Many brands are looking to social media as a strong digital channel to communicate with these consumers, since it’s where 12- to 17-year-olds are spending so much time,” Jacqueline Anderson, Forrester’s Consumer Insights Analyst, tells AdWeek . “But research shows that it is important to consider more than just consumers’ propensity to use a specific channel. Almost half of 12- to 17-year-olds don’t think brands should have a presence using social tools at all.”
KC's View:
Nothing like a cold dose of reality to make one re-examine a marketing plan...

What’s interesting about this is another sentence from the story:

Regardless of their willingness to interact with brands, nearly three-quarters of 12-17 year olds - 74 percent - use social networks to talk about products with friends and make recommendations.
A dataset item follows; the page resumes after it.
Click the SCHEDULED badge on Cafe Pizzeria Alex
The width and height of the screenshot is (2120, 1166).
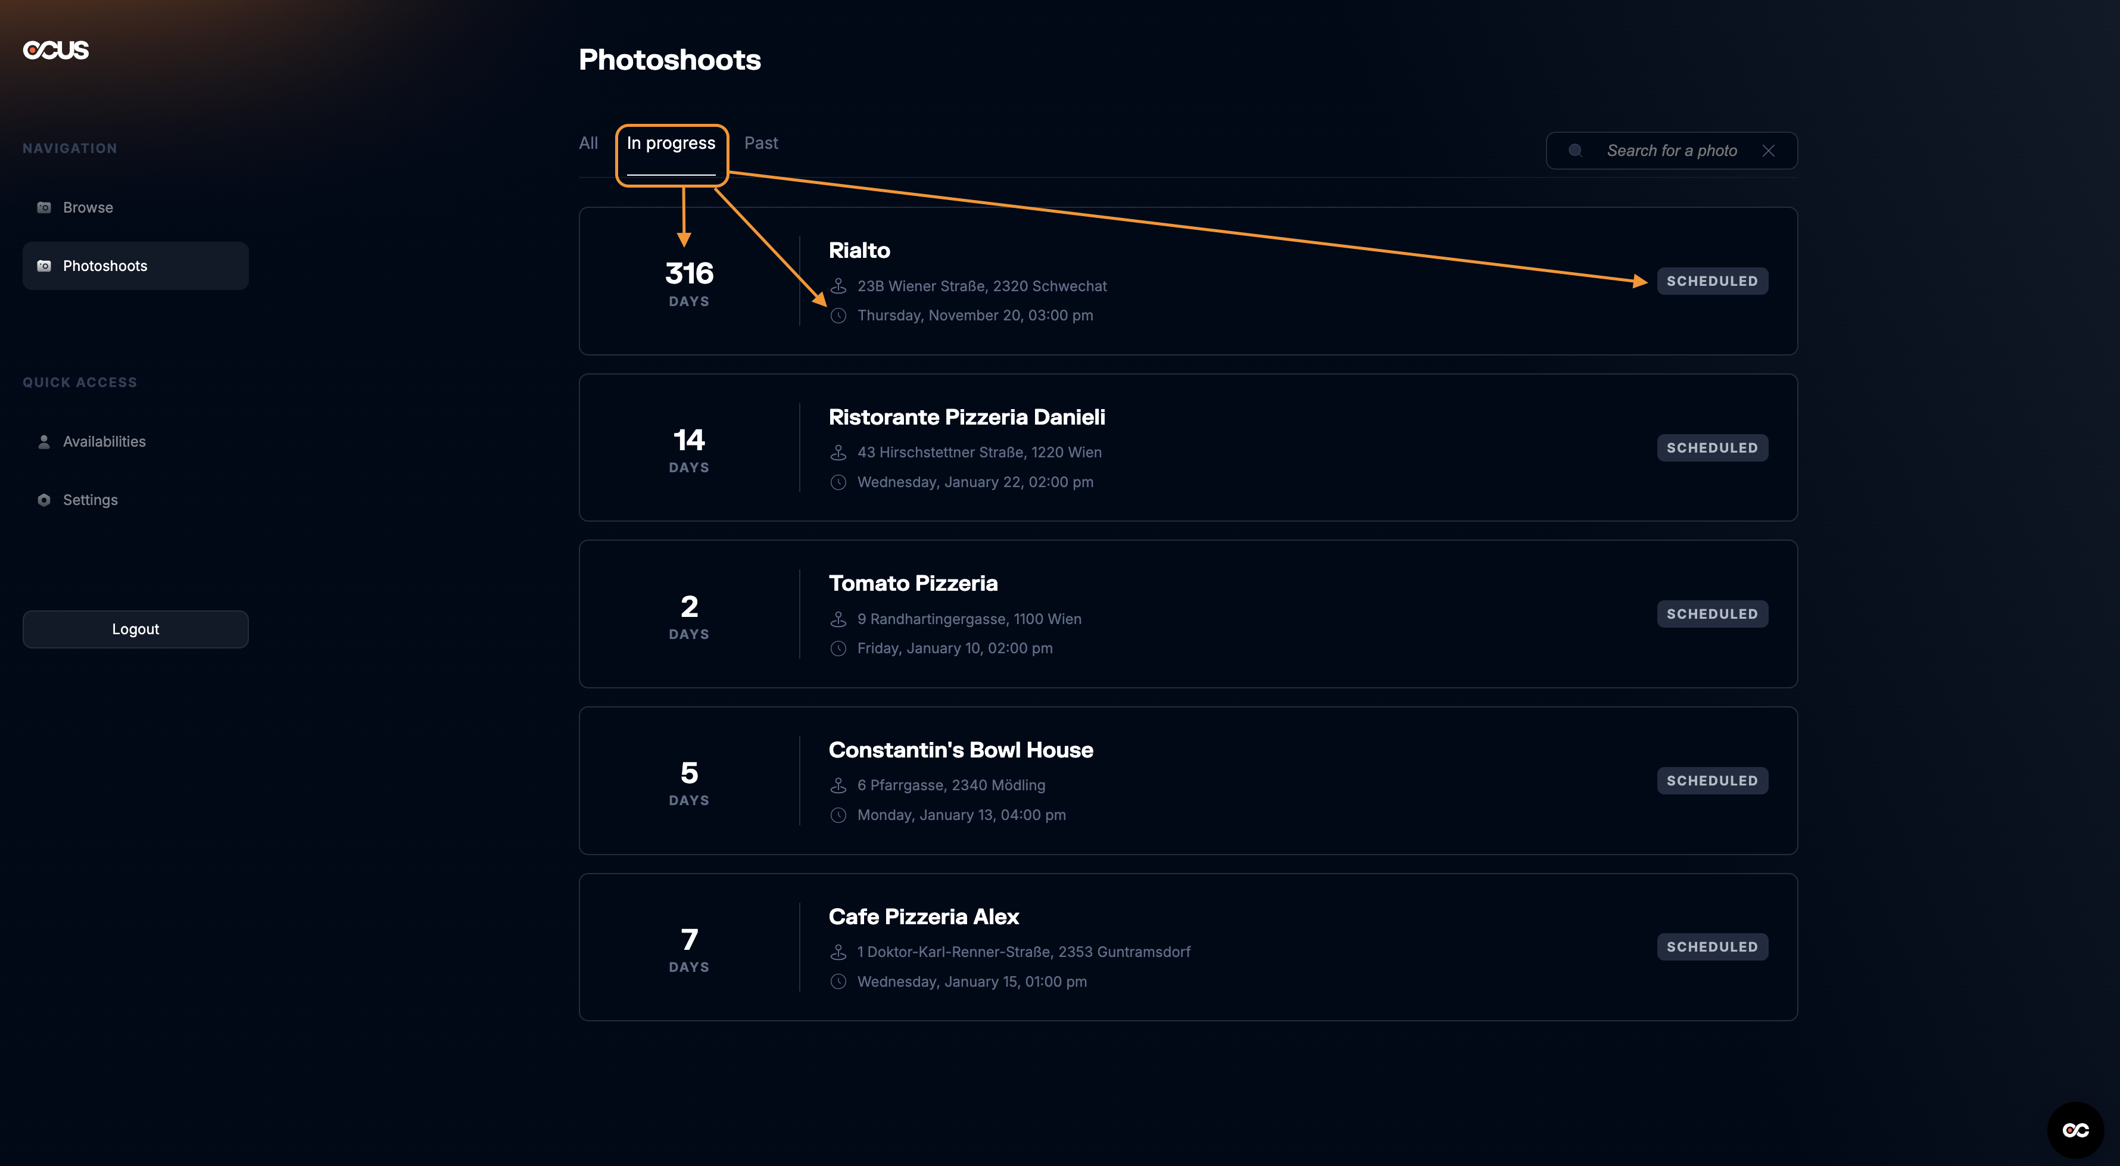point(1712,947)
So this means that a key demographic - that in a few short years will be the center of the target for brand marketers - wants to talk about brands via social media, but does not want brands to be part of the conversation.

Yikes.

It just so happens that I am moderating two different panels at the end of the month - one at the annual Western Michigan University Food Marketing Conference, and another at the SymphonyIRI Summit - that will be looking at mobile marketing and social media, and I’ll be curious to find out what people far smarter than I about such things believe brands should do in response to such information.

I wonder to what extent this may have to do more with brands than social media. For example, maybe they want the world to be a brand-free zone. Maybe they think that brands are guilty of a kind of crass and omnipresent commercialism that they find oppressive.

I know I feel this way every time I listen to a baseball game on the radio, and it seems like the announcers can’t comment on how green the grass is without saying that the observation is sponsored by this company or that one. The rhythm of the game calling gets interrupted by incessant commercials, and this becomes a kind of symbol for the brand clutter that surrounds and infiltrates our lives.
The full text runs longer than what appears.